Mais voilà qu'un coup de téléphone vient soudain égratigner la bulle ouatinée de sa sérénité. Georges Almassy, le professeur de philosophie de Matias, veut lui parler de son fils. « Il craint de vous faire certains… aveux. de vous dire certaines choses, si vous préférez. » En ces années 1980 où, tout juste dépénalisée, l'homosexualité est toujours perçue comme une maladie, l'enseignant multiplie les allusions sans que le père muré dans les convenances ne s'autorise à comprendre. Sa gêne, notre homme l'attribue plutôt à une coïncidence troublante : le nom Almassy le renvoie à ses origines hongroises par sa mère et au silence familial qui les a reléguées dans l'oubli, Mme Bontemps mère s'étant « fondue dans le décor comme une plante verte qui reprend le motif du papier peint sur le mur » pour ne plus jamais évoquer d'autrefois qu'un prénom, József, répété en boucle sur son lit de mort.

Données présentées:

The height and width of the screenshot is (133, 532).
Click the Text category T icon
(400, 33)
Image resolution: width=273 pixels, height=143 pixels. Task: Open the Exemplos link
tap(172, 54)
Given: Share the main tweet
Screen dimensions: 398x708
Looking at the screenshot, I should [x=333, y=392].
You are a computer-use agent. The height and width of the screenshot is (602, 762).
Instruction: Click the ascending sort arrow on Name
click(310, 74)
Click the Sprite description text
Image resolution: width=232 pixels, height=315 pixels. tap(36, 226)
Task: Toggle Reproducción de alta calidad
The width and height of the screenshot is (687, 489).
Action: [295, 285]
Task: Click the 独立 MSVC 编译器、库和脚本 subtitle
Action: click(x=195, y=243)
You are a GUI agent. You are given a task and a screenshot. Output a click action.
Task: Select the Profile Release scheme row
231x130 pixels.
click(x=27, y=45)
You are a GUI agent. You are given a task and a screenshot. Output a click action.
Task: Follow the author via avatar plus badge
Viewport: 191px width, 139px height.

Série d'exercices:
a: Dans l'extrait du document, quel prénom Mme Bontemps mère répétait-elle en boucle sur son lit de mort ?
b: Renvoyez tel quel le passage de l'extrait du document situé entre "Mais voilà qu'un" et "lit de mort.", ces deux segments compris.

Réponses aux exercices:
a: József.

b:
Mais voilà qu'un coup de téléphone vient soudain égratigner la bulle ouatinée de sa sérénité. Georges Almassy, le professeur de philosophie de Matias, veut lui parler de son fils. « Il craint de vous faire certains… aveux. de vous dire certaines choses, si vous préférez. » En ces années 1980 où, tout juste dépénalisée, l'homosexualité est toujours perçue comme une maladie, l'enseignant multiplie les allusions sans que le père muré dans les convenances ne s'autorise à comprendre. Sa gêne, notre homme l'attribue plutôt à une coïncidence troublante : le nom Almassy le renvoie à ses origines hongroises par sa mère et au silence familial qui les a reléguées dans l'oubli, Mme Bontemps mère s'étant « fondue dans le décor comme une plante verte qui reprend le motif du papier peint sur le mur » pour ne plus jamais évoquer d'autrefois qu'un prénom, József, répété en boucle sur son lit de mort.